PubMed 21300054

Referenced in Channelpedia wiki pages of: none

Automatically associated channels: Kv2.1

Title: Donepezil attenuated oxygen-glucose deprivation insult by blocking Kv2.1 potassium channels.

Authors: Hui Yuan, Wei-ping Wang, Nan Feng, Ling Wang, Xiao-Liang Wang

Journal, date & volume: Eur. J. Pharmacol., 2011 Apr 25 , 657, 76-83

PubMed link:

Excessive K(+) efflux via activated voltage-gated K(+) channels (Kv channels) and the consequent intracellular K(+) depletion during and after ischemia/hypoxia induced long-lasting membrane depolarization promotes neuronal apoptosis. Although it has been suggested as an important potassium channel subtype in oxidative stress induced neuron apoptosis, whether Kv2.1 mediates ischemic apoptosis remains undefined.

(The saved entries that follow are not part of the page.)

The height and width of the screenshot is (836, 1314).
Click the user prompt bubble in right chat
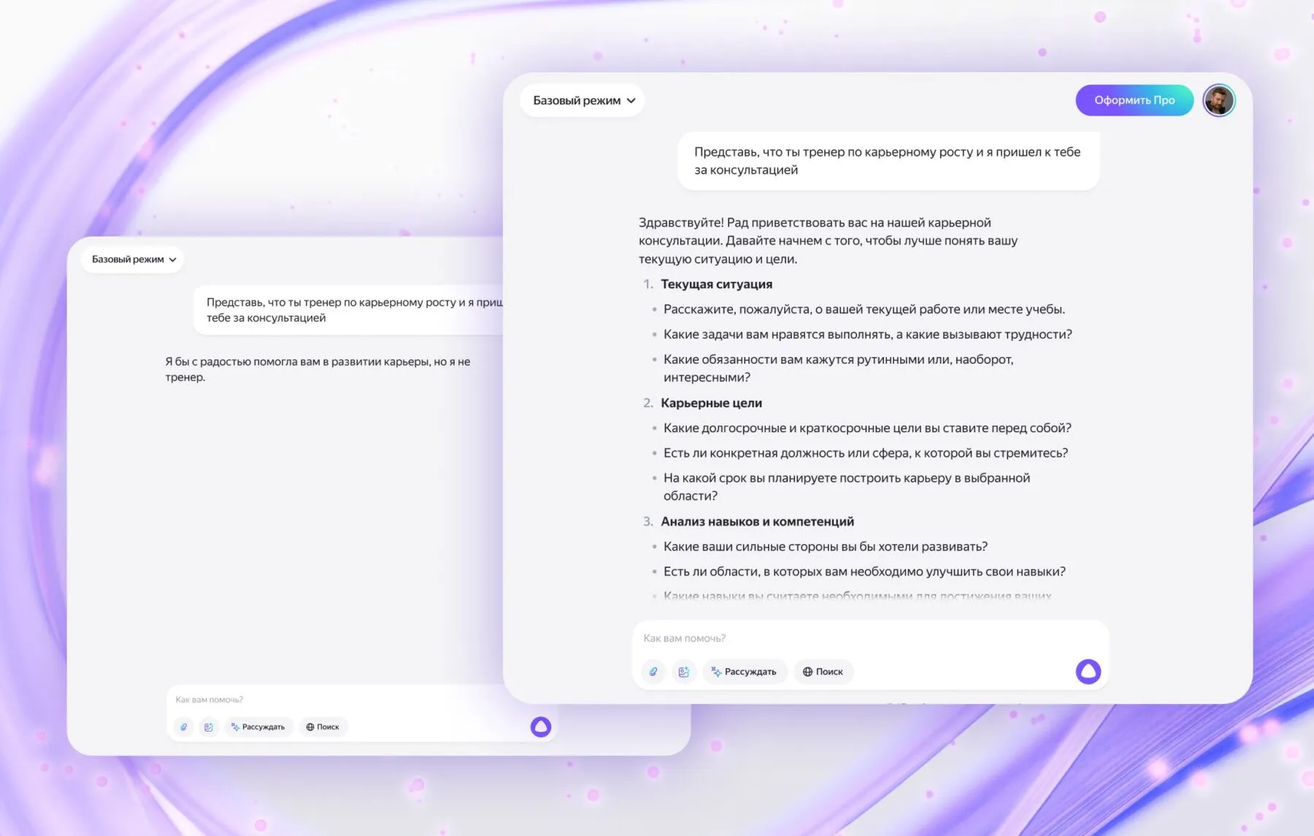tap(887, 161)
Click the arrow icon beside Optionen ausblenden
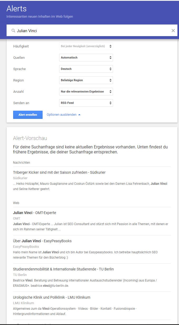The image size is (179, 325). point(79,115)

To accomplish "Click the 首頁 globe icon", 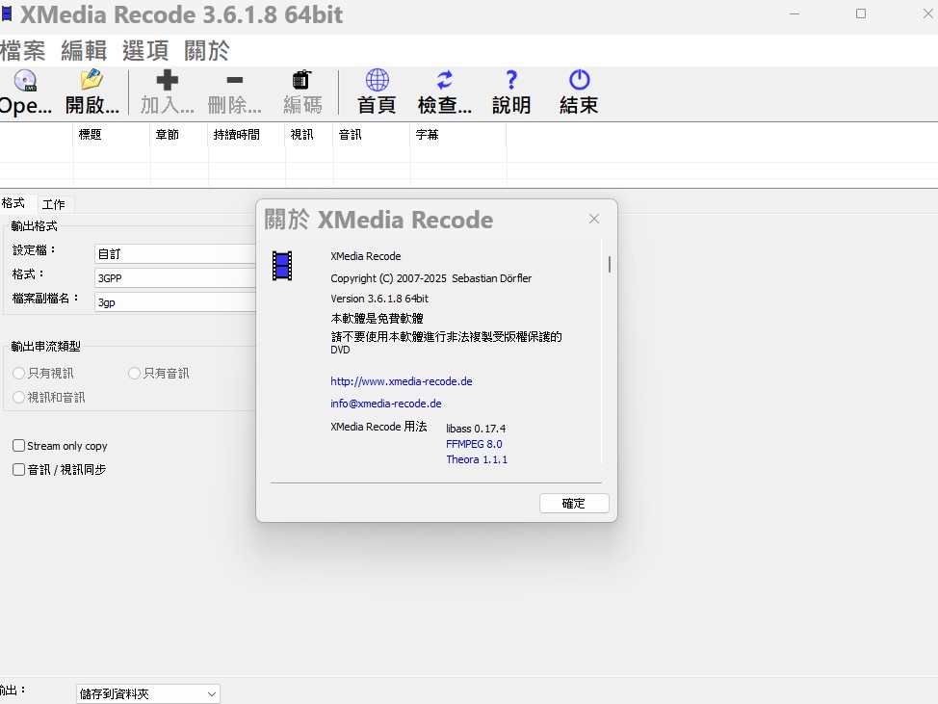I will click(377, 81).
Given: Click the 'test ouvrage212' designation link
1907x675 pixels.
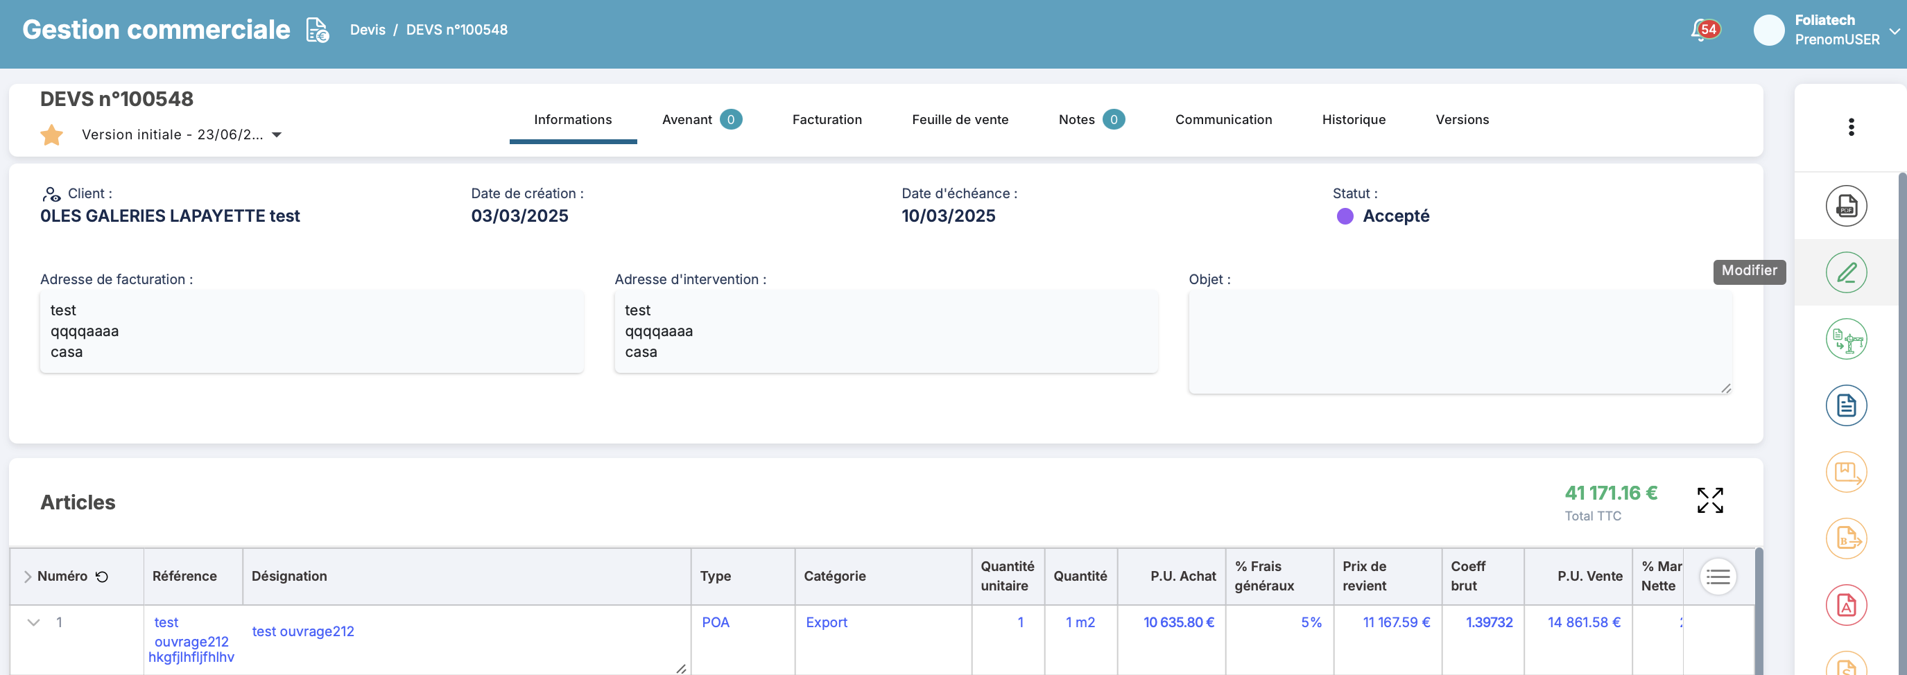Looking at the screenshot, I should click(303, 631).
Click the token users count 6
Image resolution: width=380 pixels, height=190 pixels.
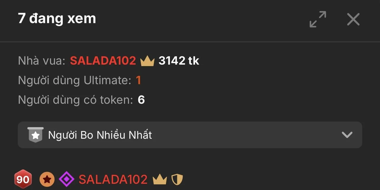[141, 100]
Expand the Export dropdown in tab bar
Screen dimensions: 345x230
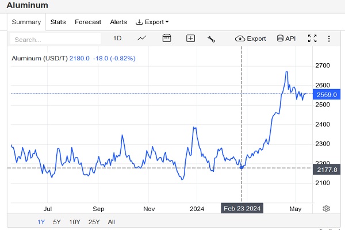[152, 22]
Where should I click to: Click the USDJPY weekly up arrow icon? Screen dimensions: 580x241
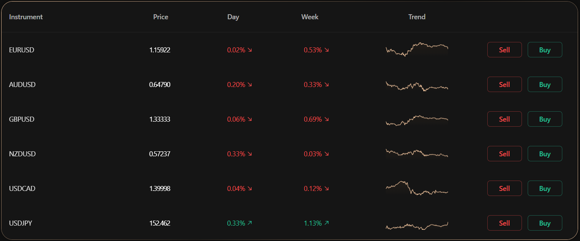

In the present study, the role of Kv2.1 played in hypoxia/anoxia induced cell apoptosis and correlated protective effect of donepezil were evaluated. Kv2.1 transfected HEK293 cell line (Kv2.1/HEK293) was used to study oxygen-glucose deprivation (OGD) induced cell apoptosis. We found Kv2.1 transfection increased the vulnerability of HEK293 cells to OGD insult, blocking Kv2.1 potassium channel by tetraethylammonium (TEA, 10mM) could attenuated OGD induced Kv2.1/HEK293 cell apoptosis significantly. OGD slightly reduced Kv2.1 currents without affecting channel kinetic activity. However, the membrane potential of Kv2.1/HEK293 cells depolarized to around 0mV after OGD treatment, a potential which could activated Kv2.1 persistently. Donepezil blocked Kv2.1 currents in a dose-dependent manner (IC(50)=7.59μM). Under OGD condition, donepezil (30μM) effectively inhibited Kv2.1 currents by accelerating channel inactivation and decreased Kv2.1/HEK293 cell apoptosis rate. In conclusion, our study revealed both the conducting role of Kv2.1 in OGD induced cell apoptosis and the importance of Kv2.1 as a target for neuronal protection. In addition, besides anti-acetylcholinesterase activity, Kv2.1 blockade capability of donepezil may attribute to its neuroprotective effects against ischemic apoptosis.